For years, visitors to the site of Lee Harvey Oswald's grave have all wondered: Who is Nick Beef? That's the strange name written in all capital letters on the stone marker next to John F. Kennedy's killer.
“Just days after the Kennedy Assassination, Oswald was himself murdered and then buried in a graveyard in Ft. Worth, Texas,” “New Day” Anchor Kate Bolduan reports. (WATCH TOP VIDEO)
His grave site, bearing just the name Oswald, has since become something of a tourist attraction.
“But for the last 15 years, it's the headstone next door that has left history buffs and conspiracy theorists alike, scratching their heads,” Bolduan says.
“Like any great mystery, there's all sorts of conspiracy theories around it,” Presidential historian Nick Ragone says, “whether he was a CIA operative, or part of a Castro regime or a Russian agent.”
In fact, the real-life Nick Beef is a 56-year-old artist living in New York.
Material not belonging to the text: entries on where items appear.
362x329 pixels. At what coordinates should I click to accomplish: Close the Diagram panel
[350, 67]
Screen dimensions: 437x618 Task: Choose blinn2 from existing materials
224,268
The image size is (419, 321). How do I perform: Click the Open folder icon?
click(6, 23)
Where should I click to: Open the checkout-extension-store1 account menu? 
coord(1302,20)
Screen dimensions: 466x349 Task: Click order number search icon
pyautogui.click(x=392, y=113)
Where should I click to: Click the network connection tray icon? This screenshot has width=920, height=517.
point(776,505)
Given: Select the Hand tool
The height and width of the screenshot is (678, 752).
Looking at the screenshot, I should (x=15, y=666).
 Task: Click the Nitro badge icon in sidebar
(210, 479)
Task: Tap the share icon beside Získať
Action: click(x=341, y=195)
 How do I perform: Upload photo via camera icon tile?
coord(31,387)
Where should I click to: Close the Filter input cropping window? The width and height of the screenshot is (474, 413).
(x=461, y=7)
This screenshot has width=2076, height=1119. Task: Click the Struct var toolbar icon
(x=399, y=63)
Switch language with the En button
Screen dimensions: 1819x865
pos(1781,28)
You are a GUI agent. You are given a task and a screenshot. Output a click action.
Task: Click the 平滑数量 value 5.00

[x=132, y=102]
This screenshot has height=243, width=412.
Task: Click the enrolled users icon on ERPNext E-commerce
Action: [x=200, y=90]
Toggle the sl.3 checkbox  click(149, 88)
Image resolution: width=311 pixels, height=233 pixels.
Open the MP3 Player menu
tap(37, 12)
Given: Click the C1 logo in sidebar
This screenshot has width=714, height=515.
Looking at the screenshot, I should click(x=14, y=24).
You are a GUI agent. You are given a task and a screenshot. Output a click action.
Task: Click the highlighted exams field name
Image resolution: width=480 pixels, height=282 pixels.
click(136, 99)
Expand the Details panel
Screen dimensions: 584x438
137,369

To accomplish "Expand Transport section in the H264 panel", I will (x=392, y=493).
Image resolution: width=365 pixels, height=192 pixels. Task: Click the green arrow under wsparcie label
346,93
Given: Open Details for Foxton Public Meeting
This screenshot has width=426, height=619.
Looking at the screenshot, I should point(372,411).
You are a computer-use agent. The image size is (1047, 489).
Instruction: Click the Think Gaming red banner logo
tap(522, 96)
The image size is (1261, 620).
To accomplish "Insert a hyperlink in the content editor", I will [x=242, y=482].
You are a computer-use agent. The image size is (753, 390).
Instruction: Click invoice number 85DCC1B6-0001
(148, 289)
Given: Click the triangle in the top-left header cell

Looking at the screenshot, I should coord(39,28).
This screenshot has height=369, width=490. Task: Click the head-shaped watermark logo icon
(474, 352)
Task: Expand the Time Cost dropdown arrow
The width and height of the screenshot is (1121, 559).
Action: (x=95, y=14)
Having revealed himself to The New York Times, his real name is Patric Abedin.
“At age 6, Abedin saw President Kennedy in Ft. Worth, the day before the president was assassinated,” Bolduan says.
“At age 18, he bought the plot next to Oswald with a down payment of $17.50 and 16 easy payments of $10 a month after that, it was his.”
Stopping by the grave site often with his mother, “she would say, never forget that you got to see Kennedy the night before he died,” Abedin says. (WATCH VIDEO)
Abedin says the gesture wasn’t his way of “exalting the man by any means,” but realizing “how one man could change the world and it’s just this lonely little grave.”
Abedin only purchased the plot after a local newspaper in Ft. Worth had written an article about how nobody ever bought the plot next to Oswald.
But he explains the significance the plot holds for him, although he prefers to be cremated.
“It reminded me that the world can change very, very quickly,” Abedin says. “Having seen Kennedy that night, and the next day he was gone.”